Stored data:
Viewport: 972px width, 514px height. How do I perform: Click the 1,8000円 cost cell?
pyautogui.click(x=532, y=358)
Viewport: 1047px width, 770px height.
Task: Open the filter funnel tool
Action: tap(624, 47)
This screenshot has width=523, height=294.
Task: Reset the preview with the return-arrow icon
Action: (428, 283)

# EXERCISE BRIEF
From the first line to the last, transcribe the records exactly.

# RESPONSE BOX
Viewport: 972px width, 514px height. How do I perform: Click the 1,8000円 cost cell?
pyautogui.click(x=532, y=358)
Viewport: 1047px width, 770px height.
Task: Open the filter funnel tool
Action: tap(624, 47)
This screenshot has width=523, height=294.
Task: Reset the preview with the return-arrow icon
Action: (428, 283)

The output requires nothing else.